En el marco de las Bodas de Oro, más de 100 trabajadores pudieron conocer las experiencias de los primeros años de la UDEP, relatadas por Isabel Gálvez, Beatriz Podestá y Carmela Aspíllaga.

Publicado el en Nº 91.

“El espíritu que anima a la Universidad contado por las pioneras” se llamó el coloquio del 25 de abril. Hubo diversas anécdotas sobre los inicios y el propósito educativo y social del fundador de la Universidad de Piura, san Josemaría Escrivá, en cuanto a la formación de las personas.

Carmela Aspíllaga, exdecana de las facultades de Comunicación y Ciencias de la Educación, recordó haber escuchado hablar a san Josemaría sobre “el bien que se haría a tantas personas”, con la creación de una universidad; y que les pedía a los iniciadores del proyecto que trabajaran con gran rectitud e hicieran las cosas por amor a Dios.

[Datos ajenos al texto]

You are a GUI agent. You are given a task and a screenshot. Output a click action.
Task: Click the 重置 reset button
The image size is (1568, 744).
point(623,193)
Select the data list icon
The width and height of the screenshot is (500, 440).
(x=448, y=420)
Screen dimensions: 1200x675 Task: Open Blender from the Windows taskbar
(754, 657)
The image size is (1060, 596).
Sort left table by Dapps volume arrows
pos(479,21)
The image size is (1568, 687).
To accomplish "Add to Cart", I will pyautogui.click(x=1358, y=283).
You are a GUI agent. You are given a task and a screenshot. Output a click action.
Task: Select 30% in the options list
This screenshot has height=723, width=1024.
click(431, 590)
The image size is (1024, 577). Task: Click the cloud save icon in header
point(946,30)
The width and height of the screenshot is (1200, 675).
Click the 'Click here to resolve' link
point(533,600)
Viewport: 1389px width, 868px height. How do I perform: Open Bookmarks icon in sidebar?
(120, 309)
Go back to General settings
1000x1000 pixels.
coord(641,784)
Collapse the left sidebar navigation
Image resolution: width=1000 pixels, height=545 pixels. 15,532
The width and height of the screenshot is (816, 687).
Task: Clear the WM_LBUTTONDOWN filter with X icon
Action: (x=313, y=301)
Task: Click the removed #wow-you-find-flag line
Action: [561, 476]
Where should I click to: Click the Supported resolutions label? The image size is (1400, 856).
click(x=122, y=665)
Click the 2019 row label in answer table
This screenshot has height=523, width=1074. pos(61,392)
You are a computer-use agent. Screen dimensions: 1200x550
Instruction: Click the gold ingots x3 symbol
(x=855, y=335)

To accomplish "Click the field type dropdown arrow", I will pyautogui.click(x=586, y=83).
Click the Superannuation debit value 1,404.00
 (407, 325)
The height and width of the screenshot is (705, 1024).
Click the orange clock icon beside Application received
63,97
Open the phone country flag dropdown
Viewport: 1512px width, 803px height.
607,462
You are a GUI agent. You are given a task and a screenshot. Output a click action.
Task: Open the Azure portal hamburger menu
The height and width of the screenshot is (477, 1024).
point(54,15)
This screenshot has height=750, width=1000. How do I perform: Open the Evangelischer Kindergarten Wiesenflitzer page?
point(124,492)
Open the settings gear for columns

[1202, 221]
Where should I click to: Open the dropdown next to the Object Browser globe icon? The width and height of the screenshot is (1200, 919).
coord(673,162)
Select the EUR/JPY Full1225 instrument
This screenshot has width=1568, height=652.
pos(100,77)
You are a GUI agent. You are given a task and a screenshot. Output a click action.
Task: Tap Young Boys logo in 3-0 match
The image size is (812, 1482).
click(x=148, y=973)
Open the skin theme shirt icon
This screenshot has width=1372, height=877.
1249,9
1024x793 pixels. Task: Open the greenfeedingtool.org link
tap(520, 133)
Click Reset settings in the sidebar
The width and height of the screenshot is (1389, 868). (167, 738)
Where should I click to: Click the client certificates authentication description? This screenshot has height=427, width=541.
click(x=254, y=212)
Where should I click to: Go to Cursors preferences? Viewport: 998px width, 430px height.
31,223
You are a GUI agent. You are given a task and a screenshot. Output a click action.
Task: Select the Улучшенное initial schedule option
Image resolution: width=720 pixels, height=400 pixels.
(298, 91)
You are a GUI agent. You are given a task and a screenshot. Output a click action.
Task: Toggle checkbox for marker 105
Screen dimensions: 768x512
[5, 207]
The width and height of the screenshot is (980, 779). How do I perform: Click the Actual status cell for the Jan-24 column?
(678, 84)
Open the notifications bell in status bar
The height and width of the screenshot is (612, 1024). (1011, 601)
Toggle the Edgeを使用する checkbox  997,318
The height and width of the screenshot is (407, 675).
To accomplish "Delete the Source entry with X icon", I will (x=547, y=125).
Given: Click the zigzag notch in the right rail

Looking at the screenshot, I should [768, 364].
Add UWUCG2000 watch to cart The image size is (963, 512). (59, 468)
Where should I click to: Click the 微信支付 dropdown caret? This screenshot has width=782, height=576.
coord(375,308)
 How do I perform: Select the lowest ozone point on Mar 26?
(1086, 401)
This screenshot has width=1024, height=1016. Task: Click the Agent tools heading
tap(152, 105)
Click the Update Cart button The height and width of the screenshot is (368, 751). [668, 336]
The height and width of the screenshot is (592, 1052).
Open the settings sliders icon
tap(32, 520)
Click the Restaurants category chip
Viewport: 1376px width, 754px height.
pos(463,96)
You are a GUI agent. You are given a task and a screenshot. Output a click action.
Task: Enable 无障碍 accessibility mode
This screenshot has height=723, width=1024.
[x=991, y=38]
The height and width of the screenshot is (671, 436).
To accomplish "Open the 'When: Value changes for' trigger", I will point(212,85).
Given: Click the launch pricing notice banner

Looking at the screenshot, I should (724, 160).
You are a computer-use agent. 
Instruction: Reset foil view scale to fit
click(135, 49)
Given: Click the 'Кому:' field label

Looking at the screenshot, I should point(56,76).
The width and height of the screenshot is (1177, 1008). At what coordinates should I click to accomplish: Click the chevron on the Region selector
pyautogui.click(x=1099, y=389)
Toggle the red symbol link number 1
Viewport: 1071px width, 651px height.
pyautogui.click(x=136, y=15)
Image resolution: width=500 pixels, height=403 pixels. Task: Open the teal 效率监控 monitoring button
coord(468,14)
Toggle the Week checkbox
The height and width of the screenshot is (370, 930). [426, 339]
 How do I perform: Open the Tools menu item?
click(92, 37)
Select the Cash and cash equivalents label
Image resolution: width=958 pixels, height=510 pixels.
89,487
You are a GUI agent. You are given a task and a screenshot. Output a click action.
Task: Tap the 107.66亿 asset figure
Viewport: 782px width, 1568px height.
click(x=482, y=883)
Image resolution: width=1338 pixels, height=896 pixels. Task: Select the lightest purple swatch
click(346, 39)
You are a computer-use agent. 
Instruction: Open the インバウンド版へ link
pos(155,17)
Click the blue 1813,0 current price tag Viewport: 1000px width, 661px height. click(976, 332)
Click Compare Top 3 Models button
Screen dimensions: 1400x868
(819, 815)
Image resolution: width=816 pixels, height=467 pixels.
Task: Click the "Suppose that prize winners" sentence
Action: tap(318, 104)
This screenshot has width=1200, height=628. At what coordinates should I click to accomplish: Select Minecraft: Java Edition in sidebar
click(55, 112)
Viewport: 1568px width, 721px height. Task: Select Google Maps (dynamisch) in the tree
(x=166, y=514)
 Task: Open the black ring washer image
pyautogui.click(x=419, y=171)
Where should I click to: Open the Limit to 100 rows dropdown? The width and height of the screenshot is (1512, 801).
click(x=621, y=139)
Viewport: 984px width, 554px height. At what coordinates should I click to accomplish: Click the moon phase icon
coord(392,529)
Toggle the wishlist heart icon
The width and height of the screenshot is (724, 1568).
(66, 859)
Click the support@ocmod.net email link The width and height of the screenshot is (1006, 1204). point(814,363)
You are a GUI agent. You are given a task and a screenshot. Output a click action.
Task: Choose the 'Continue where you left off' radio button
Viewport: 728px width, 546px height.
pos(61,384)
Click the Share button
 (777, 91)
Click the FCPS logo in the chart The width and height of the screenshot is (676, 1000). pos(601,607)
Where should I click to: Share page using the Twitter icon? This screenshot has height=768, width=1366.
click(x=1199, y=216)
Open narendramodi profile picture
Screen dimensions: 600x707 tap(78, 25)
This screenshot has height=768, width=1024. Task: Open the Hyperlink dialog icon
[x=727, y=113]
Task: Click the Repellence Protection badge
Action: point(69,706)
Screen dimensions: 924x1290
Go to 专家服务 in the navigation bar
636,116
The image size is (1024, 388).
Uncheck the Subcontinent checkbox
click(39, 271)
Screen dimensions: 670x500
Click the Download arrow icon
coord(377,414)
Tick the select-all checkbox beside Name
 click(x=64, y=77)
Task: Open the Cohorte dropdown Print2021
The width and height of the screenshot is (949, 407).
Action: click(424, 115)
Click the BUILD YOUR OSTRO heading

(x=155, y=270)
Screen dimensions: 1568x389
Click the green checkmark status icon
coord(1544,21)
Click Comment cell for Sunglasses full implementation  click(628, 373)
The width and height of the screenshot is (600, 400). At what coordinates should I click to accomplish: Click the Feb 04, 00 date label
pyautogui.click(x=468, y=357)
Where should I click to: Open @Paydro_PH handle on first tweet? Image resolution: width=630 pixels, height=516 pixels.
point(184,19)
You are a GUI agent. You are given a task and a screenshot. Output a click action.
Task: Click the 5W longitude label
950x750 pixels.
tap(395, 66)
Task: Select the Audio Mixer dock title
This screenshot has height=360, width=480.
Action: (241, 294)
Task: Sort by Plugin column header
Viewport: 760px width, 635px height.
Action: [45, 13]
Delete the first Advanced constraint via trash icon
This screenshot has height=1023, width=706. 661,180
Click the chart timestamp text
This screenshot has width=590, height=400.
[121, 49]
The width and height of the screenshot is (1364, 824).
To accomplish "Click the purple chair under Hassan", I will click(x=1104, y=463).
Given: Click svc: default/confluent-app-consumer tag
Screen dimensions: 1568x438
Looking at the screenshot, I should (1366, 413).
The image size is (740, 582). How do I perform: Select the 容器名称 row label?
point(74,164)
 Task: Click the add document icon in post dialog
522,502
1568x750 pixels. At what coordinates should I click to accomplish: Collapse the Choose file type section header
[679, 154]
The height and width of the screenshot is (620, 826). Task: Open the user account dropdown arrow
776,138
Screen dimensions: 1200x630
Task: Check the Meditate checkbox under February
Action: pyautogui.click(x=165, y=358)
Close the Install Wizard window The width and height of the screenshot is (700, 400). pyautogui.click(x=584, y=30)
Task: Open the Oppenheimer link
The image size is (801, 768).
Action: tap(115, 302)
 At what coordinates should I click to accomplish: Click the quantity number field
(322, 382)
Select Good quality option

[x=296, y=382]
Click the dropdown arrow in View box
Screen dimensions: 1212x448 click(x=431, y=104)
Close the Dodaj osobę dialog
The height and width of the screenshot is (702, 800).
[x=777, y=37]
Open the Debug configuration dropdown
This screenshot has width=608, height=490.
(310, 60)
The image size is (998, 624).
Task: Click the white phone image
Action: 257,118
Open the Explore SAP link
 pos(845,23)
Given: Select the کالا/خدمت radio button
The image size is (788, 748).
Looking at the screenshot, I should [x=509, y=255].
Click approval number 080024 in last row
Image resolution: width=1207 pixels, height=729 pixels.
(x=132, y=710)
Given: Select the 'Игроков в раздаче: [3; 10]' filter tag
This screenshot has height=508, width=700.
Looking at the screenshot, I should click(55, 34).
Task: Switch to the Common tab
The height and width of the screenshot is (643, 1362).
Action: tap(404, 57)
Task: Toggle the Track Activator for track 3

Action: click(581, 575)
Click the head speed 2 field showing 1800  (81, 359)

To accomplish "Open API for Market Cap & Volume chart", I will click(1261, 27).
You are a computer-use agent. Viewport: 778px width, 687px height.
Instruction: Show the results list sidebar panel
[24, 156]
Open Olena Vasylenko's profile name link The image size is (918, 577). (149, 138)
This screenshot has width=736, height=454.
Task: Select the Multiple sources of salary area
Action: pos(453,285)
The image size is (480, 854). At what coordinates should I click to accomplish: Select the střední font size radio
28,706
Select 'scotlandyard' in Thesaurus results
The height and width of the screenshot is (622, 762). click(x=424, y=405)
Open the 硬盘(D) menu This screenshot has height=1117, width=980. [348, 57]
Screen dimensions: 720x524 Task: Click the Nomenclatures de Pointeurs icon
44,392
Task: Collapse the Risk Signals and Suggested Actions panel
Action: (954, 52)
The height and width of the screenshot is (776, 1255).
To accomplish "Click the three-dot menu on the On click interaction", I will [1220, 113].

Beatriz Podestá, secretaria del primer Rector, expresó: “Cuando me detengo delante del edificio principal, en ese primer tramo, pienso: esto es gracias al sí de un hombre, el sí que san Josemaría dio un 2 de octubre de 1928 a lo que Dios le pedía”, agregó.

Por su parte, Isabel Gálvez, ex vicerrectora, recordó que llegó a Piura en 1969: “todo era arena”. Destacó que lo obtenido en estos 50 años por la UDEP son mejores personas, mejores profesionales. “Ustedes tienen que hacer todo lo posible para aportar a la sociedad y a la formación de los alumnos”, dijo.